Can I have a condition of something like this:
SELECT * FROM table WHERE ? LIKE (column || '%')
Where the ? is a string parameter value. For example, these parameter value ? should return true when column is equal to /admin/products
/admin/products/1
/admin/products/new
/admin/products/1/edit
Is this possible?
Update: Added test case.
Basically, the where clause would render like this:
1. ? LIKE (column || '%')
2. '/admin/products/1' like ('/admin/products' || %)
3. '/admin/products/1' like ('/admin/products%')
But it always return false for me.
These queries works fine though:
column = '/admin/products' --returns true
column = '/admin/products/1' --returns false
column LIKE '/admin/prod%' --returns true
The problem arises when I put the parameter ? before the LIKE clause. Is it not allowed?
If it's not, are there any workarounds for this?
The query:
SELECT * FROM table WHERE ? LIKE (col || '%');
can be rewritten as (Postgres and MySQL):
SELECT * FROM table WHERE col = left(?, length(col));
As commented, the first form should work as well. It can be tricky, though, because characters with special meaning for LIKE (at least _%\) in the column would have to be escaped. If you want it to work with both MySQL and Postgres, you'll have to observe special characters in both implementations. So the 2nd form is much less error-prone on principal.

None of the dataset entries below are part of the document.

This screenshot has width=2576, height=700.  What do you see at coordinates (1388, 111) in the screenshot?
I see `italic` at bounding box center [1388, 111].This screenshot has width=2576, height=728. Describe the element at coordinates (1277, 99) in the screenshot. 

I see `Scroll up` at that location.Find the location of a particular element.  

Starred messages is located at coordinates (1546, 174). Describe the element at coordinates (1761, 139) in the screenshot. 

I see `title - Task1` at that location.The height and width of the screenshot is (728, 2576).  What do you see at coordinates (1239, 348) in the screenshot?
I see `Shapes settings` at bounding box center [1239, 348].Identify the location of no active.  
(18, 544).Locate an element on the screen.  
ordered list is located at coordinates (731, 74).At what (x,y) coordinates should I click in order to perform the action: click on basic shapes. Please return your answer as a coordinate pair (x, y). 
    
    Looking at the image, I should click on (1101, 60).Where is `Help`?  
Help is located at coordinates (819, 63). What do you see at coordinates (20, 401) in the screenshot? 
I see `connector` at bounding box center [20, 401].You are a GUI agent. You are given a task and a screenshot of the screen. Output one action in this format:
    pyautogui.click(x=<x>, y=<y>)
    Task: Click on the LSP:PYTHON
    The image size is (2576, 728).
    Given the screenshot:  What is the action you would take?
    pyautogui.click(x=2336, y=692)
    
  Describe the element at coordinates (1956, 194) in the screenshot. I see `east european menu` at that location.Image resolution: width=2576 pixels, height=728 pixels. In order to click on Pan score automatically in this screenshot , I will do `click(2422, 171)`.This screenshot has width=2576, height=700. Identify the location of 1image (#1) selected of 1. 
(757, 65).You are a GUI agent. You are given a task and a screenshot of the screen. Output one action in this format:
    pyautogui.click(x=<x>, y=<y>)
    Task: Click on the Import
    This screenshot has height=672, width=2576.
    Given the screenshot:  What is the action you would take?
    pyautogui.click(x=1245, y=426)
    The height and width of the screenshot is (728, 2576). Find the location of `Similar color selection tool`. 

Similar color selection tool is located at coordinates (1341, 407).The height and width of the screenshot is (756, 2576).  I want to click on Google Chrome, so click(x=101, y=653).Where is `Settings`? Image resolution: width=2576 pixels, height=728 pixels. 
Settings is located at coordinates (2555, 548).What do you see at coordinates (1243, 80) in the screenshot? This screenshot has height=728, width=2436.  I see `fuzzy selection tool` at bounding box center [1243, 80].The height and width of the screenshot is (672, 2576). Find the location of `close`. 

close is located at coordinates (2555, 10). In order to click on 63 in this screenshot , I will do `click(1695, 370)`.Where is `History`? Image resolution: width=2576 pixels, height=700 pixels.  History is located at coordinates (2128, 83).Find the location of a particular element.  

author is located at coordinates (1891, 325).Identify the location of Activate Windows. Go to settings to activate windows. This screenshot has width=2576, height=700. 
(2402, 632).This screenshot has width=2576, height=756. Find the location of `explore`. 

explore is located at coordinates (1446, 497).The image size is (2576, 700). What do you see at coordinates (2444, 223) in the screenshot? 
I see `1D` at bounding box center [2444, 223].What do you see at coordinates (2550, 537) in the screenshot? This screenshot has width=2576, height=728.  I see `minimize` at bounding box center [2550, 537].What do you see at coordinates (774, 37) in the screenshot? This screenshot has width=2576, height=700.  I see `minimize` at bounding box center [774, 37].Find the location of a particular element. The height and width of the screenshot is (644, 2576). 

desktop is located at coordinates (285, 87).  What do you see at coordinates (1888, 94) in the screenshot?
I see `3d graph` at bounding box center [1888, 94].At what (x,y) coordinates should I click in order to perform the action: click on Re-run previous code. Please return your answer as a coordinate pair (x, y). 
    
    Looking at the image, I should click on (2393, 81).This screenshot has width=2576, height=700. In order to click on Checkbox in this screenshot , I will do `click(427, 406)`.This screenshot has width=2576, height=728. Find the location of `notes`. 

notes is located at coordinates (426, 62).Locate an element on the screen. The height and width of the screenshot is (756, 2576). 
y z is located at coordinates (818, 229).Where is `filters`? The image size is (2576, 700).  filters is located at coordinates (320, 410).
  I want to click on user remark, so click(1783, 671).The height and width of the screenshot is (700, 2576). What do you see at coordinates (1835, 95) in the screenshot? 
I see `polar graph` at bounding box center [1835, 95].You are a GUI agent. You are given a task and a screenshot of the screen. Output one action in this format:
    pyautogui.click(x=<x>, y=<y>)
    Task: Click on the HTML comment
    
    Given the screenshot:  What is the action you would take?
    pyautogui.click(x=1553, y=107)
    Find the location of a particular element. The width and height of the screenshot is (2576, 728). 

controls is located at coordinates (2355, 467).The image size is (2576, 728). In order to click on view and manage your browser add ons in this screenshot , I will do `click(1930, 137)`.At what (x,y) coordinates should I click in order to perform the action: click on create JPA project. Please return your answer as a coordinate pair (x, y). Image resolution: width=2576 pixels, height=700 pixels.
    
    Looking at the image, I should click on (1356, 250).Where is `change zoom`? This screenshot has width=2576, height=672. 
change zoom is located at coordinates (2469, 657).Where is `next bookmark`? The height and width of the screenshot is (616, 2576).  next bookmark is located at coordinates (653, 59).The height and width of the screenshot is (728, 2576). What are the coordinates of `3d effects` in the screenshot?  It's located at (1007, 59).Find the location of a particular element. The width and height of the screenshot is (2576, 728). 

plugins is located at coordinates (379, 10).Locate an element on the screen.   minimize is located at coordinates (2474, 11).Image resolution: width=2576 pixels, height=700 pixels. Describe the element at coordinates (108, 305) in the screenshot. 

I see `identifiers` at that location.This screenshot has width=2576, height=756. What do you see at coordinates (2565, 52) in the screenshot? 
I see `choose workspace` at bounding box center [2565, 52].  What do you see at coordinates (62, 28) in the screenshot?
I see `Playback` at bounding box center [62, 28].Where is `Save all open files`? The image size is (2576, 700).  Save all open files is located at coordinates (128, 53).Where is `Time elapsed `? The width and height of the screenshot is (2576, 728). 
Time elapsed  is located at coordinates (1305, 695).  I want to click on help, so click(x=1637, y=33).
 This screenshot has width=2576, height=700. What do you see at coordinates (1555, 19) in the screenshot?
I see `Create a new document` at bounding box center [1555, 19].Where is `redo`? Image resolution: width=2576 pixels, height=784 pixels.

Neither of these queries can use an index on col, both are not sargable. The problem can be re-assessed as finding all possible prefixes to the given search pattern ?, which can be optimized in a similar fashion like in this related answer (for Postgres) on dba.SE:
Replacing
SELECT * FROM table WHERE ? LIKE (column || '%')
by
SELECT * FROM table WHERE ? LIKE CONCAT(column, '%')
works for me.
Maybe || is used as logical or-operation instead of concatenation.